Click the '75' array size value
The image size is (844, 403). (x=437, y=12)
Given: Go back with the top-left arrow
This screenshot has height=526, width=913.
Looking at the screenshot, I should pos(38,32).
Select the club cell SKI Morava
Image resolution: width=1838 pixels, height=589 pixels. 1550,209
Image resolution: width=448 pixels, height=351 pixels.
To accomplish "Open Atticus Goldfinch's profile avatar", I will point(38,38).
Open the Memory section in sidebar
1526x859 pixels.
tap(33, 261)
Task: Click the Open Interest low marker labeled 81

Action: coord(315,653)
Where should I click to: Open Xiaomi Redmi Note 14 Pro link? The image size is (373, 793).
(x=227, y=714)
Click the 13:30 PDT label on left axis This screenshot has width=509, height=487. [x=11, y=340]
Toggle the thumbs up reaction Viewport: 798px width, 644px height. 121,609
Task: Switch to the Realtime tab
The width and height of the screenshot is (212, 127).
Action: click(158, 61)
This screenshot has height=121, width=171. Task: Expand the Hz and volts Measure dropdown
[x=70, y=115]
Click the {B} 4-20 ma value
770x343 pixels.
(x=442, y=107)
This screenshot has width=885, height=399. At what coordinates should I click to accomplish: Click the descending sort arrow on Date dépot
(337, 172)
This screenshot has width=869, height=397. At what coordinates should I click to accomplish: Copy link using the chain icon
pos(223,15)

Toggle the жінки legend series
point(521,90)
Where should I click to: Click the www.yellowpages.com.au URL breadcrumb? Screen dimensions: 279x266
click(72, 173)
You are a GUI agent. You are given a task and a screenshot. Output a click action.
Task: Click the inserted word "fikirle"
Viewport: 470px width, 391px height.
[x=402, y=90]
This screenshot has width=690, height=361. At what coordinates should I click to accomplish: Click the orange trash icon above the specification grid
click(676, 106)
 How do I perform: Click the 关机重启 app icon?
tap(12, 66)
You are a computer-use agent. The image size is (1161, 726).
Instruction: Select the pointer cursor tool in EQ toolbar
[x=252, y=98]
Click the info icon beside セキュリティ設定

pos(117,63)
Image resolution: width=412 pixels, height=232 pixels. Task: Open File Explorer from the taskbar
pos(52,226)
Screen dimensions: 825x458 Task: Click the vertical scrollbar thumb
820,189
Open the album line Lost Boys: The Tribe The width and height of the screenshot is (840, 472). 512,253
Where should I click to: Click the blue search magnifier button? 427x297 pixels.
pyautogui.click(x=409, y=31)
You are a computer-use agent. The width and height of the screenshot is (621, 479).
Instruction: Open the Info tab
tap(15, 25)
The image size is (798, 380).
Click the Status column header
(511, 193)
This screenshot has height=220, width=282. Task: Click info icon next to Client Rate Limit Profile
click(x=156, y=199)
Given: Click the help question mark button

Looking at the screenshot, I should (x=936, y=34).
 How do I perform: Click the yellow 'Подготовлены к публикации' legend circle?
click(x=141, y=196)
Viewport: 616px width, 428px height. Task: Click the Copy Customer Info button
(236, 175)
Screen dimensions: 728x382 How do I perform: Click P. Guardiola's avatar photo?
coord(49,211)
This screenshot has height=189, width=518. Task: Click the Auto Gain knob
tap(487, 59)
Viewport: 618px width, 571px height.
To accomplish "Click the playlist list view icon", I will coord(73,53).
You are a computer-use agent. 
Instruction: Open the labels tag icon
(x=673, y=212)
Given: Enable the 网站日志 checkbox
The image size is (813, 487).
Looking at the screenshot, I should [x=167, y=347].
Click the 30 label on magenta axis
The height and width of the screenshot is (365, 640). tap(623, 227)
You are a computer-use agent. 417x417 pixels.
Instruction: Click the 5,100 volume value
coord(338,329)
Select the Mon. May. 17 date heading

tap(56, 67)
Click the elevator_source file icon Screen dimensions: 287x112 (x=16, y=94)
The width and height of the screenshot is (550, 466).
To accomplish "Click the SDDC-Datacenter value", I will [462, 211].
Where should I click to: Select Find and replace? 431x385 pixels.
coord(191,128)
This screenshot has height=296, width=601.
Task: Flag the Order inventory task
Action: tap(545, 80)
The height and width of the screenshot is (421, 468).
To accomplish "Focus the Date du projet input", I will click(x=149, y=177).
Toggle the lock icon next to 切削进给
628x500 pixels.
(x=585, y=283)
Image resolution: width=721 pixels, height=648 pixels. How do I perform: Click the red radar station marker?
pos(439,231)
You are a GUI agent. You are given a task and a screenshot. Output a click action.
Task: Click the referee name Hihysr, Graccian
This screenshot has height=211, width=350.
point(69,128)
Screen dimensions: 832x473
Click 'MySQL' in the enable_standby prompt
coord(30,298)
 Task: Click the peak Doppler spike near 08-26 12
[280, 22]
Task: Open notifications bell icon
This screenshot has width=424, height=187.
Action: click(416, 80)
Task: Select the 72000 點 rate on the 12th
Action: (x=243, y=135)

====================

▶ TASK: Identify every line above with the string "will" in it. Copy those lines.

▶ SOLUTION TO THIS PROBLEM:
To accomplish "Open Atticus Goldfinch's profile avatar", I will point(38,38).
To accomplish "Click the playlist list view icon", I will coord(73,53).
To accomplish "Click the SDDC-Datacenter value", I will [462, 211].
To accomplish "Focus the Date du projet input", I will click(x=149, y=177).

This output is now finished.